The rest of the writing isn’t horrible by any means, but it feels like they may have rushed what was meant to be a two or three issue arc and crammed it into one issue so they could wrap up before Convergence hits.

At the end of the previous issue, Dick was aboard the God Garden, ready for some answers about this mysterious faction that Midnighter is allied with and the equally mysterious Gardener who seems to be in control of things.  Instead, absolutely nothing is revealed, and the state the Gardener is left in at the end of the issue takes away almost any menace or threat that this organization may have had.  We don’t need answers spoon-fed to us all the time, but that thread was resolved so quickly and was so anti-climactic that it’s a wonder they even went there at all.  Unless there’s a big reveal in the upcoming months about the true nature of this antagonist, it’s almost best if we forget about that brief excursion into space.

The main conflict of the issue, the use of the Brain to drive those at the peace rally to bloodshed, is handled a bit better, but is still resolved so easily that there’s hardly anything worth talking about.  Like the Gardener, the Fist of Cain turns out to be an almost non-threat from how easily they’re dispatched, which comes about in a panel that’s so jarring I had to reread the whole page a few times just to see if I’d missed something.

Director Minos appears from nowhere and shoots an old man who turns out to be the head of the Fist of Cain.  It doesn’t help matters that the biggest reaction it gets is pretty much a “huh?  Well, thanks.” from Helena.  This group was being built up as a major threat, but they’re effectively the band playing onstage at the rally and this crazy, cliche-spouting old guy.

Plus, Minos later says that there were no casualties when he obviously killed the dude, but he may have been referring to their team and the civilians.  Still, it was sloppy.
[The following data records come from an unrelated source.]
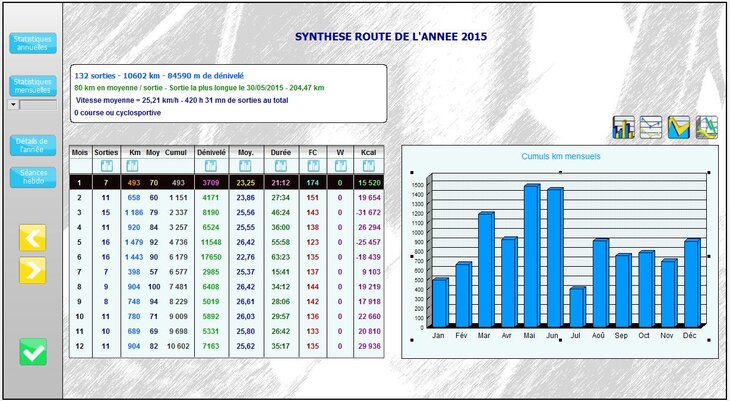Viewport: 730px width, 401px height.
Task: Select the bar chart type icon
Action: click(624, 127)
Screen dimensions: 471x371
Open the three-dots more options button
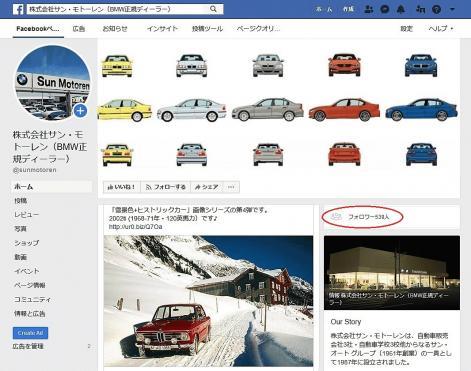[x=231, y=187]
Not helping matters either are the pencils from Stephen Mooney.  There are some interesting layouts and some genuinely nice panels (Midnighter throwing a knife was particularly well done), but like the writing it felt rushed and sloppy.  Several characters were off-model and had some… interesting facial expressions, like these:


And Dick looks confused the entire issue, which kind of takes away from his personality.

Seriously, I don't think that one eyebrow is lowered once.
Seriously, I don’t think that one eyebrow is lowered once.

The action isn’t handled very well, either.  Other than the aforementioned panel of Midnighter throwing a knife, the fights can pretty much be summed up with this panel:

Meme away, guys.
Meme away, guys.

There isn’t a good sense of movement, and everything feels stiff and awkward instead of engaging and thrilling.  I mean, it looks like that guy is doing a sweet flip off a skateboard instead of having his feet kicked out from under him.

Hopefully this issue was just a hiccup and we’ll be back on track next month.  This still stands as one of my favorite books on the stands, and the “Dick Grayson as a spy” conceit is still engaging, it just needs to be handled better than this.

Recommended if: 

  • You love Dick Grayson.
  • You love Metalocalypse?
  • The idea of Midnighter singing a little song intrigues you.
  • You’re willing to overlook clumsy writing and resolutions to get some great character moments.

Overall: The first outright misstep with this book, there were still a few great moments that made it worth reading.  Hopefully things will return to the normal level of excellence next month, and if you’re a new reader and this is your first issue, go back and start at the beginning.  Trust me, it’s worth it.